Sunday, September 8, 2013

Oh MFG! Cross!

After a week of monsoon rains and heavy thunderstorms, the weather gods finally smiled at us on Saturday. As is usually the case, the woods east of Seattle were soaked with moisture and low clouds hang over the Issaquah Alps in the morning. This weather makes the trails slick for biking and the air saturated with humidity makes me drip sweat like a leaky faucet.
I went for a trail run on the Tiger Mountain Trail, first climbing 2000 feet over 3 miles, then some ups and downs for another three miles or so and then steep downhill. When I came upon intersection of trails on my final leg where I could have chosen either 1.1 miles or 2.6 miles to where I parked, I chose the longer route. My "bad" knee did not thank me for this choice on the last few hundreds of meters of the Pipeline trail.
During this run, I got three phone calls: the first one from my wife whose car broke down in California; the second one from an Oregon area code, was from a Czech family who have just arrived in Seattle with three boys and a dog. They went hiking around the lake and tried to get in touch. I happened to just finished my run in the same area, so after weeks of emails, we met for the first time face to face.

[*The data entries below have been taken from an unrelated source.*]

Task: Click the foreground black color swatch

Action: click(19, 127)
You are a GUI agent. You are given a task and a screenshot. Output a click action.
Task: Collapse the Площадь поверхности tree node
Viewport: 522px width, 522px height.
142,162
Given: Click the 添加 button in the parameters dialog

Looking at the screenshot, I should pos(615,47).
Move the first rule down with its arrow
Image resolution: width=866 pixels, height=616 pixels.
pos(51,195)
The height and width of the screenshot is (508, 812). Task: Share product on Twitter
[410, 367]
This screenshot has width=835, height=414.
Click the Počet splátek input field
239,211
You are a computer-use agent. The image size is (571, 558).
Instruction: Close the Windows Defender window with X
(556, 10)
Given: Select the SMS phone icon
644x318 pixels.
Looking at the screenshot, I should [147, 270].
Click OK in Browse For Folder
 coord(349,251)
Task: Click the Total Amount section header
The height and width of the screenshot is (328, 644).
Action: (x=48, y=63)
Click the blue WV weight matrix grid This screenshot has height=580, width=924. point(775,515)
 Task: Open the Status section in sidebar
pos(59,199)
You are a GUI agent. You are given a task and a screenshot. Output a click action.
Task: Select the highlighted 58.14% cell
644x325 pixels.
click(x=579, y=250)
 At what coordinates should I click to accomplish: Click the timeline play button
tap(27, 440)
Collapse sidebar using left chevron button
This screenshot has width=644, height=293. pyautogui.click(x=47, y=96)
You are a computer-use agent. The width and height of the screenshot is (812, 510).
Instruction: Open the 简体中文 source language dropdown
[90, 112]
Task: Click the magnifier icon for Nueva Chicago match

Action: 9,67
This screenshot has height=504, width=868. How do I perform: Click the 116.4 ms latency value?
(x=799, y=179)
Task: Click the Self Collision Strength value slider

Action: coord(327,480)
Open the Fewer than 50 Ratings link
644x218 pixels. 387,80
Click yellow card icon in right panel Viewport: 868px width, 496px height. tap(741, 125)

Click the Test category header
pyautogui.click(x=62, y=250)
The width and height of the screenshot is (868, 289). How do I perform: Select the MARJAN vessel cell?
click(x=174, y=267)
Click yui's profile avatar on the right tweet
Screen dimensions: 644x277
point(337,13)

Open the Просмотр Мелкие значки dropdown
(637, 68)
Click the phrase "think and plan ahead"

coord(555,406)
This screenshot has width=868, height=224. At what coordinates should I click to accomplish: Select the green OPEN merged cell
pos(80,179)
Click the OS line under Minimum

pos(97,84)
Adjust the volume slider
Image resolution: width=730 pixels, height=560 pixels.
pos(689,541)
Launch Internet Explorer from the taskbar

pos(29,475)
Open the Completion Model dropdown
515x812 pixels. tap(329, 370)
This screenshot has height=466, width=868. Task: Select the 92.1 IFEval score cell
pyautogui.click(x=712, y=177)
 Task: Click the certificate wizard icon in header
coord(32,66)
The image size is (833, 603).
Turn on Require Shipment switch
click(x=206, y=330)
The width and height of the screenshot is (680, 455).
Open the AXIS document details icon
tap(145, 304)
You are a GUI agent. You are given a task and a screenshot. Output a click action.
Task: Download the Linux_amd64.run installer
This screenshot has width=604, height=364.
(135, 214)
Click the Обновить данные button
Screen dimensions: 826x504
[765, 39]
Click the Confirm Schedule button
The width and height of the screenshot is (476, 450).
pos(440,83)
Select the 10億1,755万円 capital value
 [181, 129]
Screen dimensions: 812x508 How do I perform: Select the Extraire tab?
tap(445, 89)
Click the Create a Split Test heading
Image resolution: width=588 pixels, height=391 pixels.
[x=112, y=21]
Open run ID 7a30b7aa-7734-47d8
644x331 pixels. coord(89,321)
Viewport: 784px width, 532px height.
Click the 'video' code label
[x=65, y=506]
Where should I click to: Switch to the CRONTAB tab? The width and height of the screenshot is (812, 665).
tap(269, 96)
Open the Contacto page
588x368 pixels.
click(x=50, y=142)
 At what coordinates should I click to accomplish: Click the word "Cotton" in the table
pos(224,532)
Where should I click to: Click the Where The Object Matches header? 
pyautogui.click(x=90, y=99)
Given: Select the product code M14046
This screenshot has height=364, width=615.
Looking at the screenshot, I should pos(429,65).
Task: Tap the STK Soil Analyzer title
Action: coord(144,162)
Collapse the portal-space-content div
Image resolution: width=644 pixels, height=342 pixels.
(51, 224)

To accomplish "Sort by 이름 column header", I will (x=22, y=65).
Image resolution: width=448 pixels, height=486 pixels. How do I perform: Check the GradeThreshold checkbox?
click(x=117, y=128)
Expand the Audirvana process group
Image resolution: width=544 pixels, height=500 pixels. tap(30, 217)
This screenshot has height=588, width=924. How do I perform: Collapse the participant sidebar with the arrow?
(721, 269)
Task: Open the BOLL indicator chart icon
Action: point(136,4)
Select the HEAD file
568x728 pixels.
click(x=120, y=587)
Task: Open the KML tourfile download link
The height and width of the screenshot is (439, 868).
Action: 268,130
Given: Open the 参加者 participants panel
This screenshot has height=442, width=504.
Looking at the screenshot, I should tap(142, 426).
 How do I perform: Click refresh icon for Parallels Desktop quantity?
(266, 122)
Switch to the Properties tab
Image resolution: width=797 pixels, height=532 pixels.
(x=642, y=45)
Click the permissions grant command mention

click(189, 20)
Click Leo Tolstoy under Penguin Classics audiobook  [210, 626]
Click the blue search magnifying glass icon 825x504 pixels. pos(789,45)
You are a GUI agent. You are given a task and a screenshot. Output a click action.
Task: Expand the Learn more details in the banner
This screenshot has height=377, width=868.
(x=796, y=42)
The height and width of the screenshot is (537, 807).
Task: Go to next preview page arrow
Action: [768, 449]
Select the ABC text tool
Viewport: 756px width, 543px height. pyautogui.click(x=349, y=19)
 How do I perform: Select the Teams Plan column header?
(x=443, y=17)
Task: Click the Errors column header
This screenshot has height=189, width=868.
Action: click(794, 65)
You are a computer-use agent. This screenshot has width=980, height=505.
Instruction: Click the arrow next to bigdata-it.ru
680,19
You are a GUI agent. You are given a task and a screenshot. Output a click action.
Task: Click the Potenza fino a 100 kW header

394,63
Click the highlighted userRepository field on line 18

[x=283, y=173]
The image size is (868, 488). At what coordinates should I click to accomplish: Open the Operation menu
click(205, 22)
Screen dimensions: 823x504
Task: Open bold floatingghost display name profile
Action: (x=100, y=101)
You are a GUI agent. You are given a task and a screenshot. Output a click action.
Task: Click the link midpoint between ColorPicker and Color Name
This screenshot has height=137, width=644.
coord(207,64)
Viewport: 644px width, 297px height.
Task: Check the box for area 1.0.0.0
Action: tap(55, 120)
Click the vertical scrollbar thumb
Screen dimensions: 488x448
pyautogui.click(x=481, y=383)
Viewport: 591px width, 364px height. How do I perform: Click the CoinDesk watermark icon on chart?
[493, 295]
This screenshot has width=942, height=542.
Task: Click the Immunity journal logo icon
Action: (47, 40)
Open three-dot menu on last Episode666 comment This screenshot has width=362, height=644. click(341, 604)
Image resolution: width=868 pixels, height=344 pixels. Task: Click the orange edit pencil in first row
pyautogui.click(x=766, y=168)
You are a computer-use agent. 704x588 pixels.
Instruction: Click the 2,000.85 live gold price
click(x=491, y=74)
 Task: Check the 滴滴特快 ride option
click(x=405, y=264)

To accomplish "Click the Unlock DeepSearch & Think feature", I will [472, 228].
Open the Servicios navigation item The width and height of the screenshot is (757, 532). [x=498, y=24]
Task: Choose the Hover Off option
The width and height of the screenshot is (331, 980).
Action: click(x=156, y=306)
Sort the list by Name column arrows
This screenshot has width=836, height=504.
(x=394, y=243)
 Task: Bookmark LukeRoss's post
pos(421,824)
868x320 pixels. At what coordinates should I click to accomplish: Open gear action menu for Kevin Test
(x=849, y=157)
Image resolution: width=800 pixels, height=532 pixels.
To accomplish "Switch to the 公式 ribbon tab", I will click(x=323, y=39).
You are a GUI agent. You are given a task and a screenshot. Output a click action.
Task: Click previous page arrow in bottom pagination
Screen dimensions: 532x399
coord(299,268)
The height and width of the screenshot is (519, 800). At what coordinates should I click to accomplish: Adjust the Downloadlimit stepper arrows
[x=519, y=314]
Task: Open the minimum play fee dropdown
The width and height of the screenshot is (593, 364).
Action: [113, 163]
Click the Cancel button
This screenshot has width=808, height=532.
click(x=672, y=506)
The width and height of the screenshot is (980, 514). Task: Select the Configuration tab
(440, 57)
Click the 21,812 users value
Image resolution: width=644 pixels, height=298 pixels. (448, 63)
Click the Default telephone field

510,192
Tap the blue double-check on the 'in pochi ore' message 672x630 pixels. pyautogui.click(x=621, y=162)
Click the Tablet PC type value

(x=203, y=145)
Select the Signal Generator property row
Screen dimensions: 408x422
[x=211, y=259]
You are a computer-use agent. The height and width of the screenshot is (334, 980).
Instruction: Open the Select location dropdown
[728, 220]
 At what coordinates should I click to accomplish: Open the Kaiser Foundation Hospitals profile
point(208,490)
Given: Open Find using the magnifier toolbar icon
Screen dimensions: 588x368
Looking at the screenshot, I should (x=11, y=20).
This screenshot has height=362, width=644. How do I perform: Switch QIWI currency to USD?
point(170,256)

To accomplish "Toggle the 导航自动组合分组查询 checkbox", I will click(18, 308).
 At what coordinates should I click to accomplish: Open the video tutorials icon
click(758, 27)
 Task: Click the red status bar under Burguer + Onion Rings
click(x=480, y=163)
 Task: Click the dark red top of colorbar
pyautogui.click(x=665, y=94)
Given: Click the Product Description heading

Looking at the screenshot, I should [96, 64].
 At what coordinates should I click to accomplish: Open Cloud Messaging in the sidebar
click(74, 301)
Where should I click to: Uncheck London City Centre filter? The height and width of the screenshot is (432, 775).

Slideshow using bad phone pictures of the most beautiful trails I have ever been on is here.

The third call came when I drove home. My boss and a friend invited me to a season MFG cyclocross opening race on Sunday. How do you refuse that? I got up early and rode at easy pace about 18 miles to the venue. I expected a low key, grass roots event, but the park was packed with people in colorful kits (they looked suspiciously like roadies to me) and hundreds of high end cross bikes were all over.



I wanted to register for a Cat 4 Masters race, but that race was just starting, so I signed up for beginners. I really did not feel like trying Cat 3. I felt somewhat bad about it since in XC mountain biking, you do a beginners race just once if you never raced before. At the start line, I was surrounded by fit looking people on world championship worthy carbon machines (Ridley, Redline...). The first lap speed was insane. My 29-er with 2.25 Specialized Captain tires did awesome well on off camber grassy switchbacks, where I could take tight inside lines and actually passed a few people that way. On paved straightaways, everybody accelerated and just zoomed past me. Until the next technical section. There was also a mud pit, I guess as mandatory as barriers, where I had no problem ploughing through the deep mud, but my wheels wrapped in what felt like 15 pounds of thick mud made the next section especially grueling.


Forty minutes of intense workout, I gave it all I had but most of the other "beginners" pulled ahead of me. I was not redlined for 40 minutes, heck, I can go full out for about 3-4 minutes max. The key was to maintain the highest effort I could for the whole race. My legs felt definitely mushy after the trail run a day before, but I was able to scramble some mental energy for the last lap sprint to the finish.


By the time my friends finished their crowded Cat 3 race, it was sunny and hot. Iced Americano and a Yeah! cookie (both delicious) helped me to get ready for those slooooow 18 miles back home. GPS track here. The actual cyclocross laps are the head on the long snake of the ride track.